Throughout the ages the top portion of the immense obelisk in granite on a hill in Assuan was known, as it was exposed to view for about twenty-two meters of its length sloping into a vast chiphead. The trouble had never been taken away the debris until when in the winter of 1920 King Feud, who takes a real interest in antiquities, visited this quarry and expressed a desire to see the obelisk completely exposed to view. This was done by the antiquities department and a complete report will be published by that department early in the new year.

The obelisk, which is still attached to its granite bed, is 133 feet long, 14 feet wide at the base and tapers to 8 feet at the small end. The weight, had the obelisk been extracted, would be 1,168 tons, which is triple the weight of the largest obelisk known to have been erected — that of Queen Hatshesuet at Karnak in Upper Egypt.

Capt. Endelback acknowledged that it seems incredible, but added that the ancient Egyptian engineers moved heavier and more awkward blocks, such as the Colossi at Thebes, which were transported far from the South, while the huge broken Colossus of Rameses II in the Ramesseum, which was brought to Assuan, must have weighed almost as much.

This obelisk now unearthed at Assuan was cut from the parent rock by a deep, narrow trench running around it. There is every reason to suppose the trench was bashed out by blows from balls of dolerite, which is a tough greenish stone allied to diorite, of which hundreds were found in the course of the excavating of this obelisk.

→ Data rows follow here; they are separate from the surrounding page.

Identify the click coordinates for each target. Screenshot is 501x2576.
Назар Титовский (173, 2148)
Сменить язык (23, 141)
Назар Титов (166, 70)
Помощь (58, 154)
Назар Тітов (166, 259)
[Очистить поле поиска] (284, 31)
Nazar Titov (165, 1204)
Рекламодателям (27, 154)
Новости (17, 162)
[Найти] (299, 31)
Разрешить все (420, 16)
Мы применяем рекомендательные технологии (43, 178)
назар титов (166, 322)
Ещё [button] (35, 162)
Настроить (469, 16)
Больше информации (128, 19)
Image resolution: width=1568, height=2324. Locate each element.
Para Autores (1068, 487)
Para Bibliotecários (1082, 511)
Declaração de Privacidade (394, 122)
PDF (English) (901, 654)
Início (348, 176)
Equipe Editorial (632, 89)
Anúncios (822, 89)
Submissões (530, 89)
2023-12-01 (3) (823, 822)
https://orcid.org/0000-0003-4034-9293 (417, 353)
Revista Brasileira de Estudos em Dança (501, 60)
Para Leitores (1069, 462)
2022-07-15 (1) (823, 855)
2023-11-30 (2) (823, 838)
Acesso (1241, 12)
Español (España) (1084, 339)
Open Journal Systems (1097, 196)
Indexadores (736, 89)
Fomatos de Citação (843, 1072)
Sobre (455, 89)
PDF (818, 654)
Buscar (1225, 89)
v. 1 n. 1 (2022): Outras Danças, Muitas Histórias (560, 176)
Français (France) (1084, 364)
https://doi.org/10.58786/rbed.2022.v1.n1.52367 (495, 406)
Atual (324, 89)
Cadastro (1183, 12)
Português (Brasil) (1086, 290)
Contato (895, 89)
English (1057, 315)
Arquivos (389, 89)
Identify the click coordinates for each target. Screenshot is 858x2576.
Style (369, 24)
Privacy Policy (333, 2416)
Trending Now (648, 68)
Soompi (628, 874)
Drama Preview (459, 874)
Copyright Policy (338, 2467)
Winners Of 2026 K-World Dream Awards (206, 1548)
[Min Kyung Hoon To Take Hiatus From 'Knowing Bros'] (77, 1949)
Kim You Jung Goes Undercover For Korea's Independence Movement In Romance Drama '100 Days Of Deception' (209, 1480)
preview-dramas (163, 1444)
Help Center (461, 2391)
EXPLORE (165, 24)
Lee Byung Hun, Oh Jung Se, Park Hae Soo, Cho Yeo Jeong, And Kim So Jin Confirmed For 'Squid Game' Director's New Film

Thus they had a tool, durable and efficient, but easily lost. By experiment it can be demonstrated that the work with such tools would have taken about a year. Presumably each dolerite was attached to a hammer which was lifted and bashed down by several workmen under the supervision of foremen with whips.

When the work was about half finished it was abandoned owing to fissures in the granite, which made it unable to stand the tremendous strains due to the great length of the obelisk. It was not abandoned without a most searching examination and it was finally realized that all the work of bashing out the obelisk was useless as it was manifestly impossible to erect it.

It is apparent from different measurements on the granite that several attempts were made at different periods to complete it before the final rejection of the idea, but as it was not the habit of the ancient Egyptians to associate themselves with failure there is no evidence as to which Kings ordered the respective attempts.

This destroys the historical value, but the obelisk is most interesting to engineers as showing how the ancient Egyptians, who were ignorants of all tools except rollers and levers, yet were able to move a brittle mass weighing 1,168 tons.